Charts and Color work
I want to invite you to DIVE IN, don't be afraid! It's very very possible. The thing you really need to learn is how to switch between colors and carry strands of yarn across the back. I have just added a video on this very thing to my tutorials page, scroll down it's at the bottom. There's also a short video of Aimee knitting the Willard Pullover that will give you a sense of what the wrong side of the sweater should look like.
A great way to gain confidence is to knit yourself some nice big swatches. In the first episode of knit.fm Pam and I talk all about gauge. You will hear some helpful information there on swatching. Knitting swatches is a great time to not only practice stranding yarn but to play with color. A knitter left a comment on yesterday's post asking if they could use the lice stitch chart on the Unisex Pullover. YES! That's exactly what I hope knitters will do, take the charts and make them their own. In fact, we included a spread at the back of the book with more charts that can be substituted into some of the designs and blank charts so you can design your own!
If you are going to be substituting or playing with charts, the thing to remember is that it will be easiest if you keep the chart the same number of stitches wide and the same number of rows high as the original. Otherwise you might have to do a little math to make sure it works out evenly.
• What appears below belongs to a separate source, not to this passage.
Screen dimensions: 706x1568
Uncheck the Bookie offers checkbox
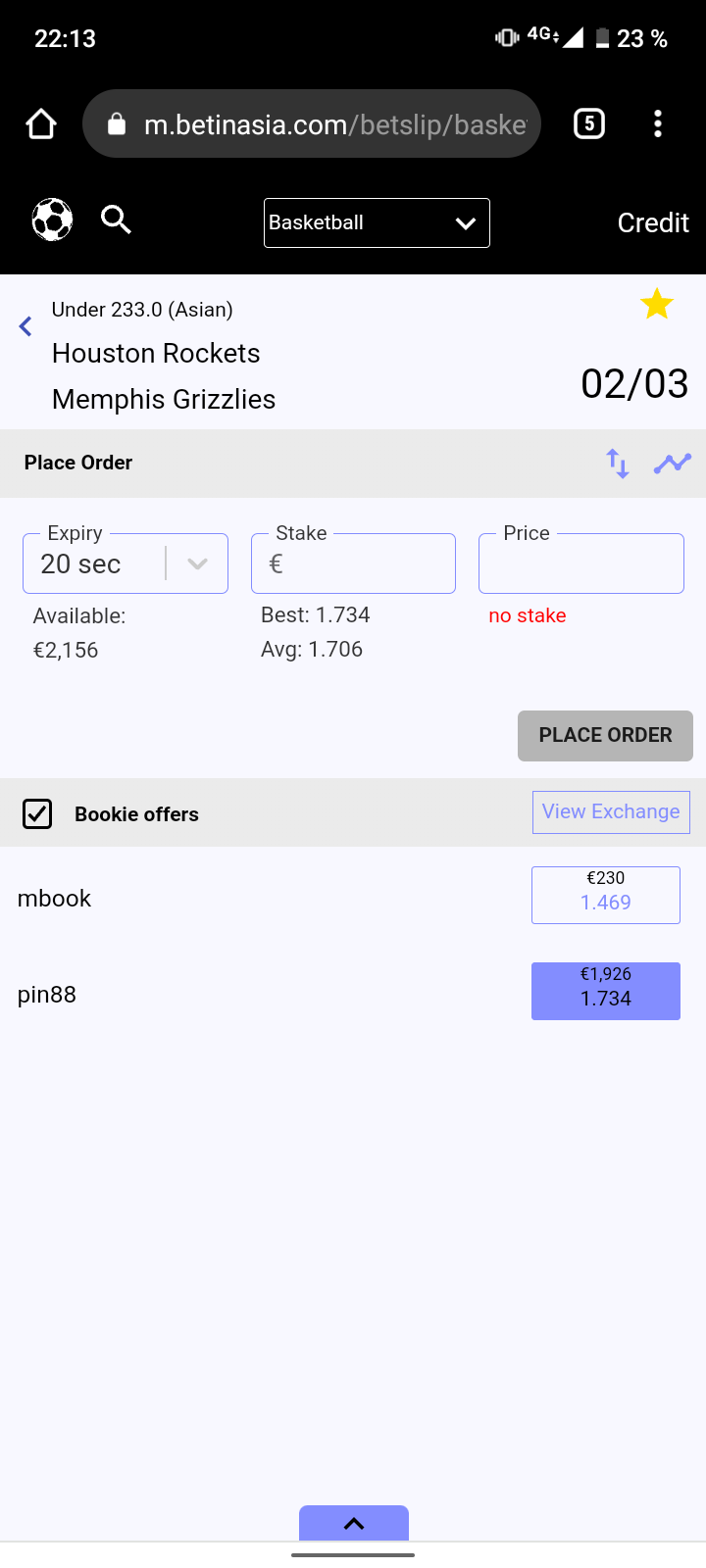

So for example, the lice stitch pattern for Kaye's Cardigan is 6 sts and 10 rows. If you want to try and work this pattern on the Unisex Pullover, figure out where on the yoke you'd like it to begin. Let's say it was after the second increase round. Take a look at the stated stitch counts. Some of them are divisible by 6, some are not. If it's divisible by 6, perfect, carry on, plug that chart right in. If it's not, you could work a few more or less increases on the previous round to arrive at a stitch count divisible by six. Or you can play with the chart and make it, for example, 8 stitches, wide instead of 6. PLAY.